**TASK DESCRIPTION:** Pictures left aside, return the lines below exactly, from the one with "This screenshot has height=480, width=600." to the end, including both ends.

── DATASET

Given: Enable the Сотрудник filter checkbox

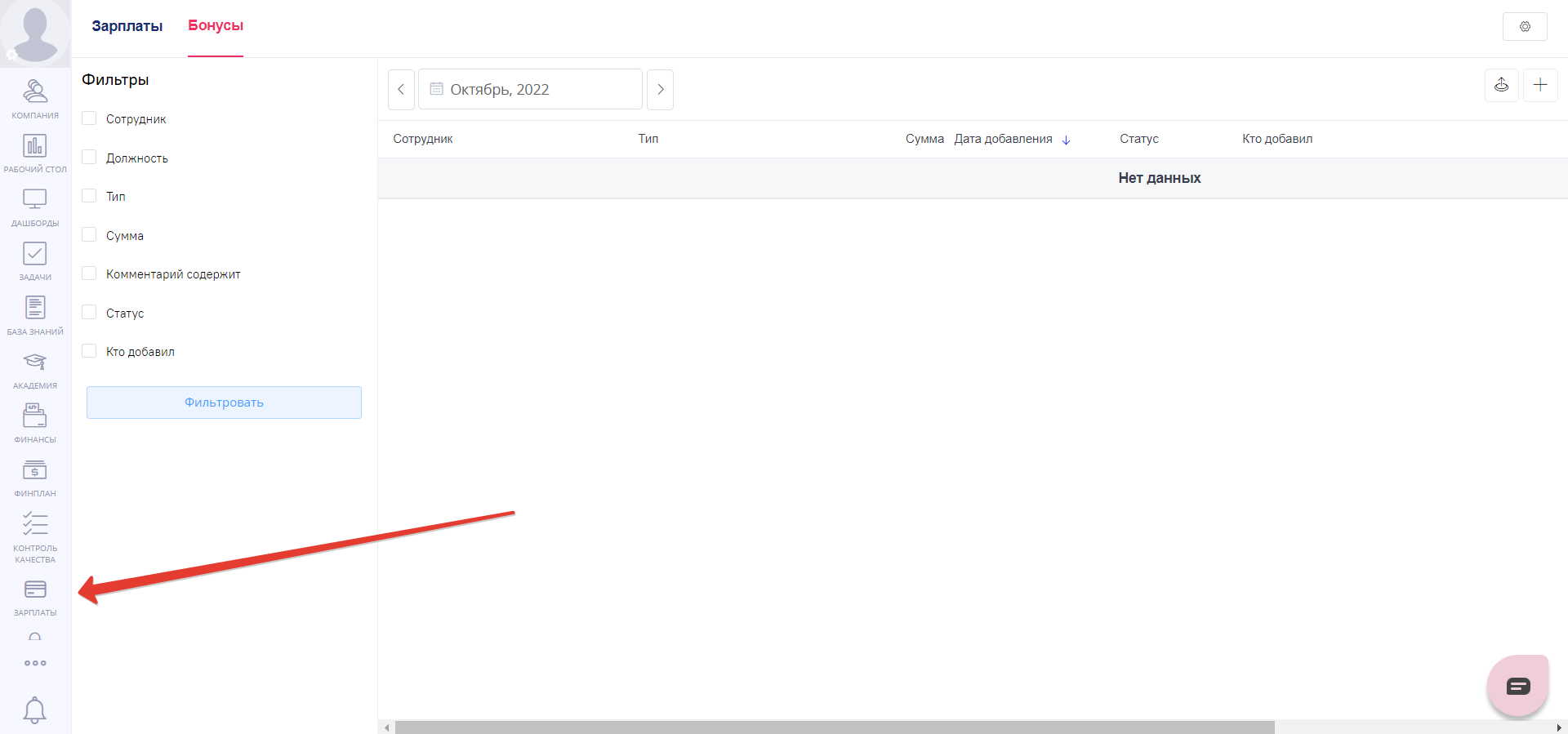Looking at the screenshot, I should (x=90, y=118).
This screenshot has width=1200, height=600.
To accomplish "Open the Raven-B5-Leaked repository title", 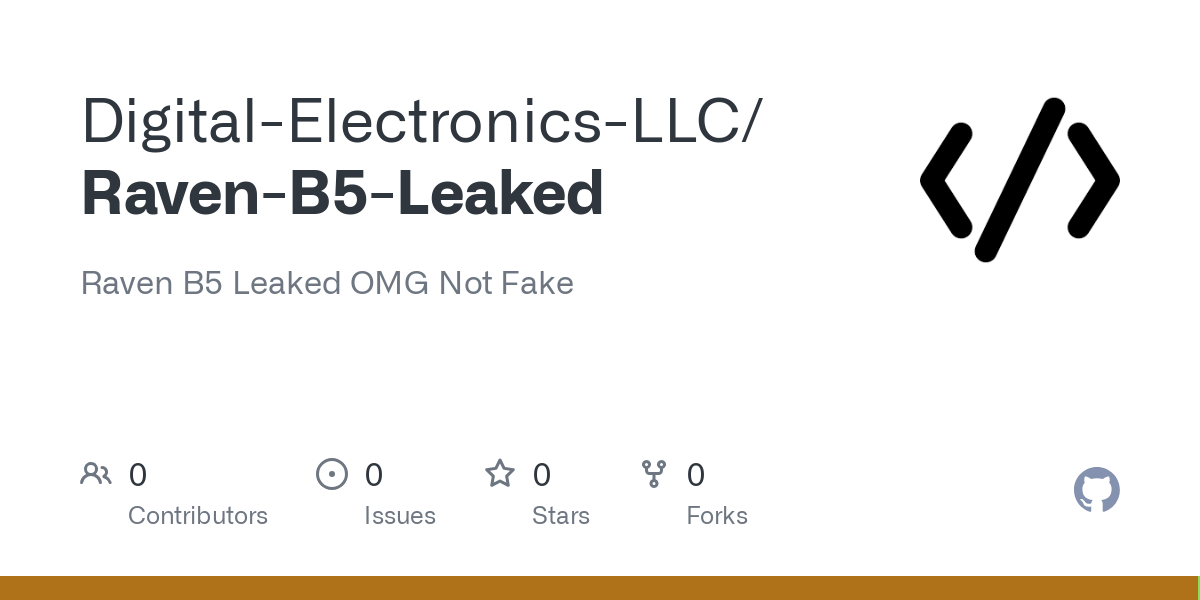I will [343, 194].
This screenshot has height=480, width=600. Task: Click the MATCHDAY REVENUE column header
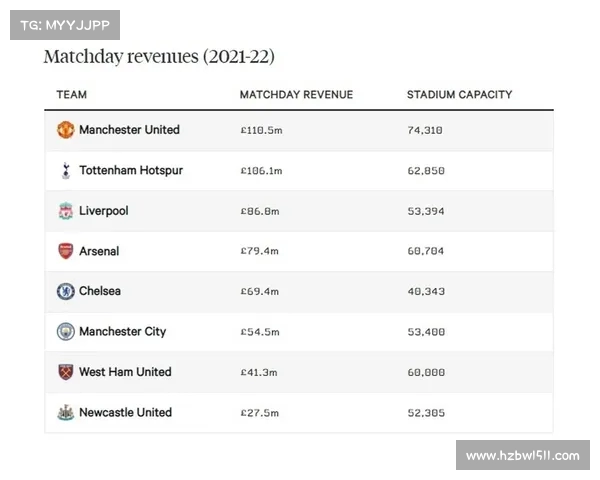pos(296,95)
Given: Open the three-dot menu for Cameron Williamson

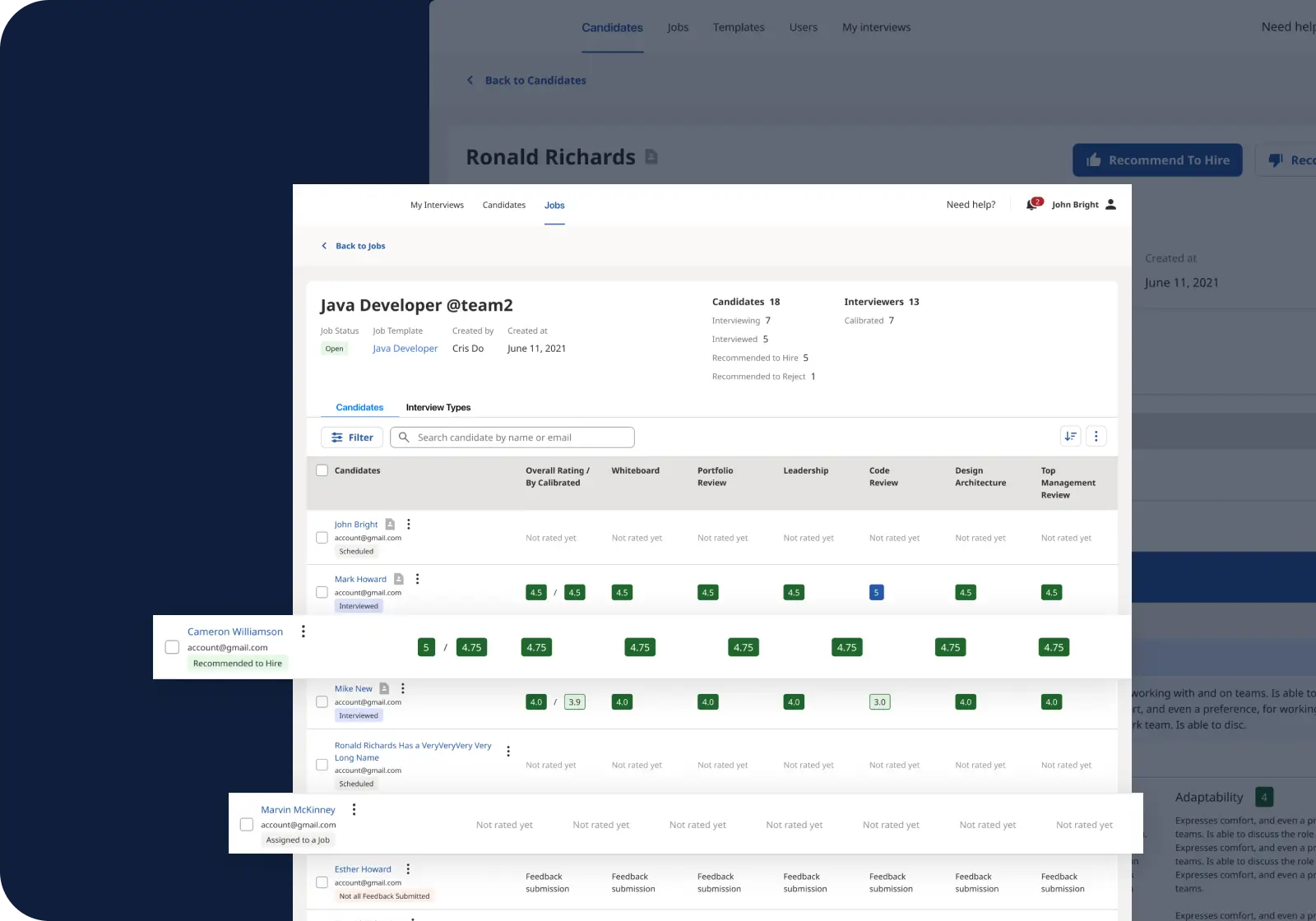Looking at the screenshot, I should [304, 632].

────

**TASK OUTPUT:**
This screenshot has height=480, width=600. Task: Click the MATCHDAY REVENUE column header
pos(296,95)
Given: Open the three-dot menu for Cameron Williamson

Looking at the screenshot, I should [304, 632].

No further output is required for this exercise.